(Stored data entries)

====

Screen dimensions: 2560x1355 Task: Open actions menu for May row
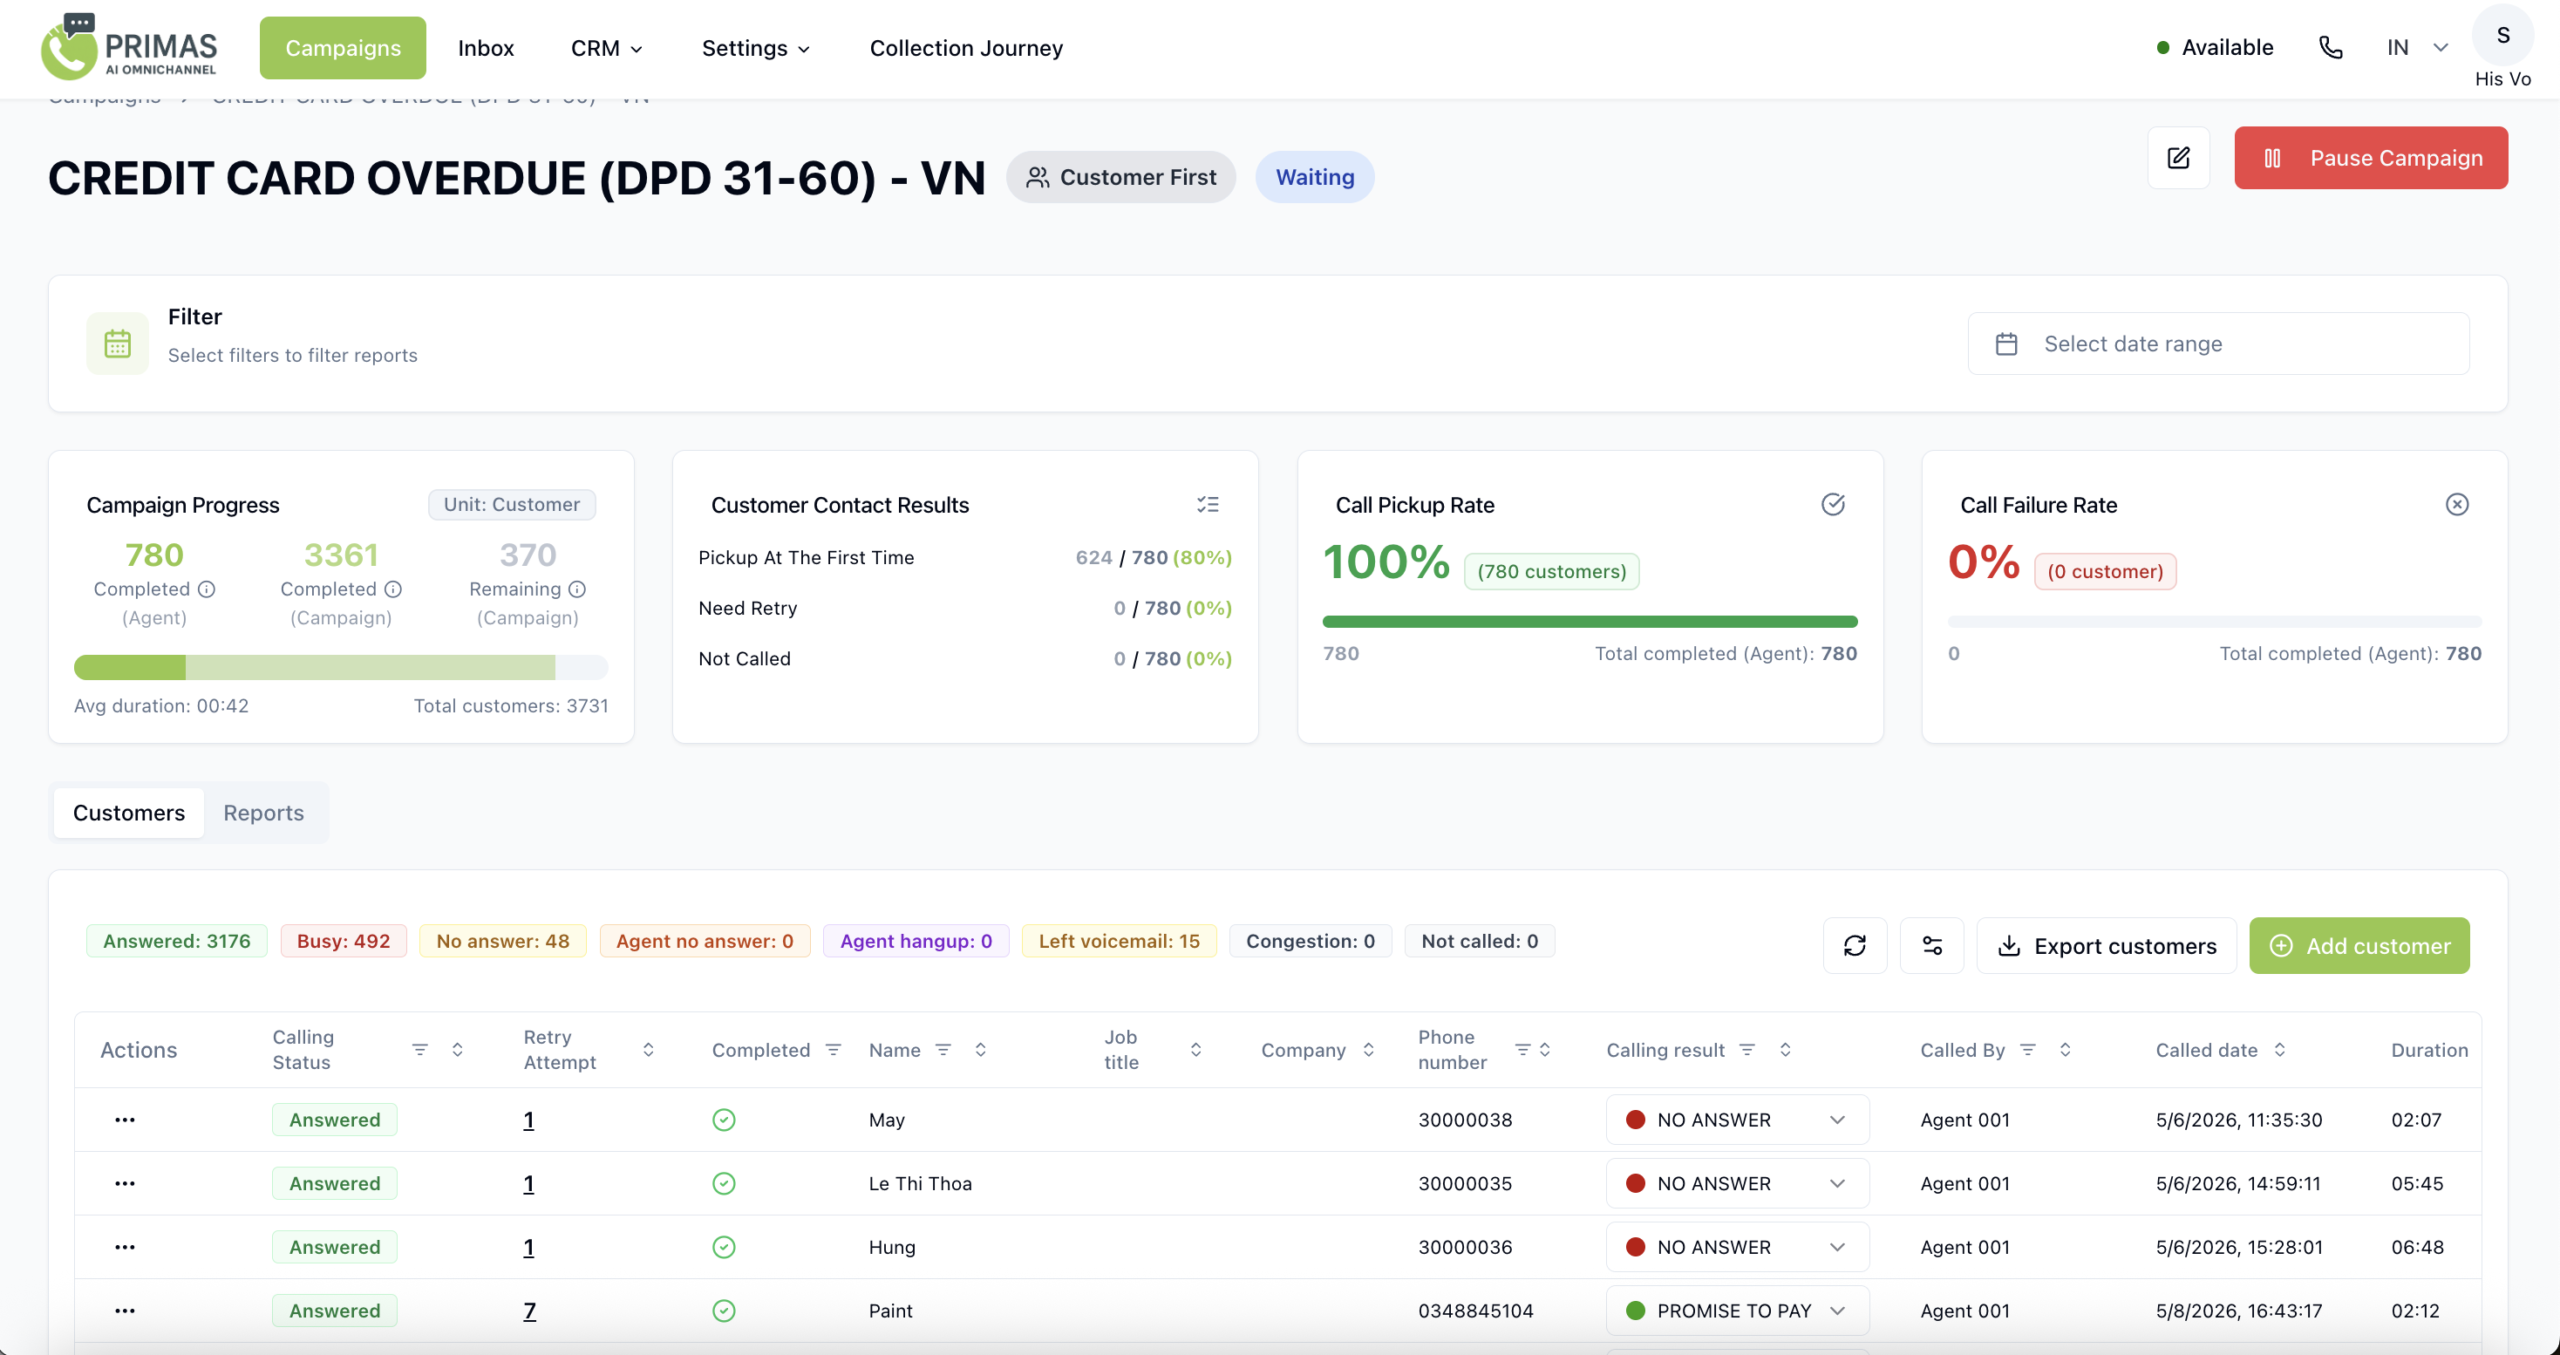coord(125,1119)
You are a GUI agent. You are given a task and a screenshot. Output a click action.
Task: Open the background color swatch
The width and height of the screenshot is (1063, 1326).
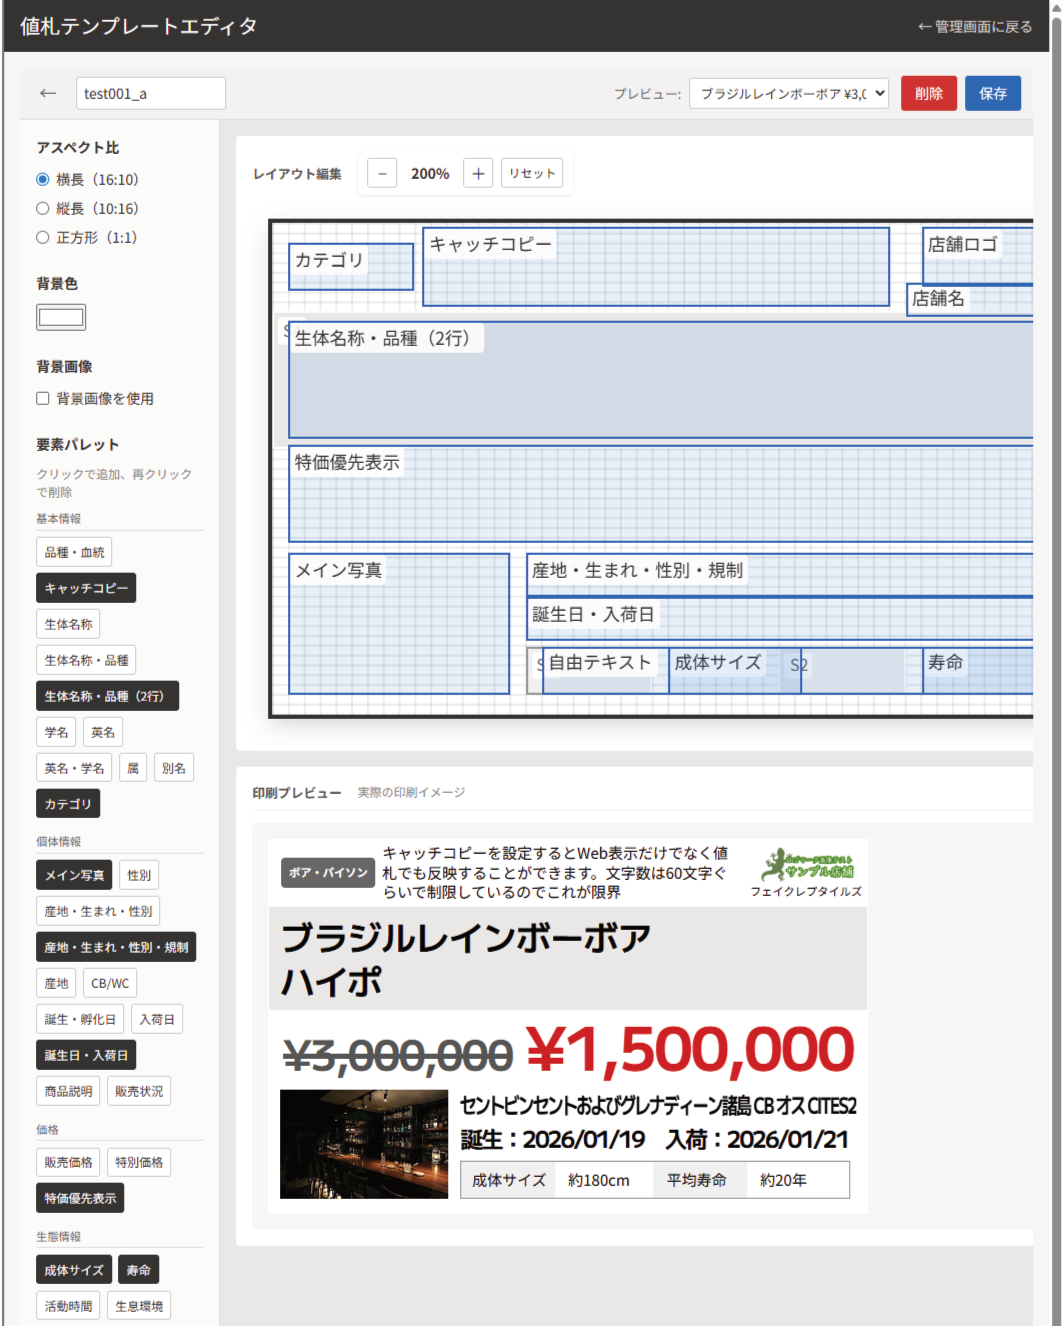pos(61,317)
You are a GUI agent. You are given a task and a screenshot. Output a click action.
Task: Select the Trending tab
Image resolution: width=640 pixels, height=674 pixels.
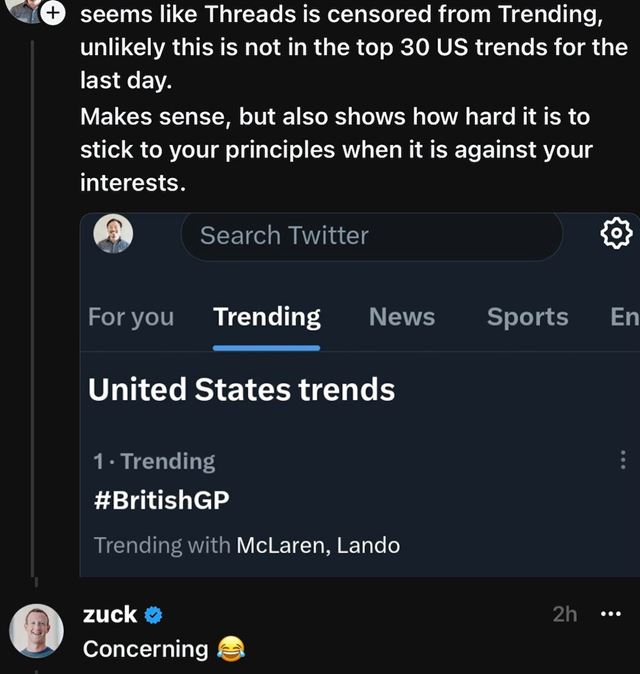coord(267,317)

====

**What the task asks:** Give every record again word for word, pictures excluded.

**Your solution:**
Screen dimensions: 2560x1355 Task: Open actions menu for May row
coord(125,1119)
You are a GUI agent. You are given a task and a screenshot. Output a click action.
Task: Open the background color swatch
The width and height of the screenshot is (1063, 1326).
pos(61,317)
You are a GUI agent. You are given a task and a screenshot. Output a click action.
Task: Select the Trending tab
Image resolution: width=640 pixels, height=674 pixels.
coord(267,317)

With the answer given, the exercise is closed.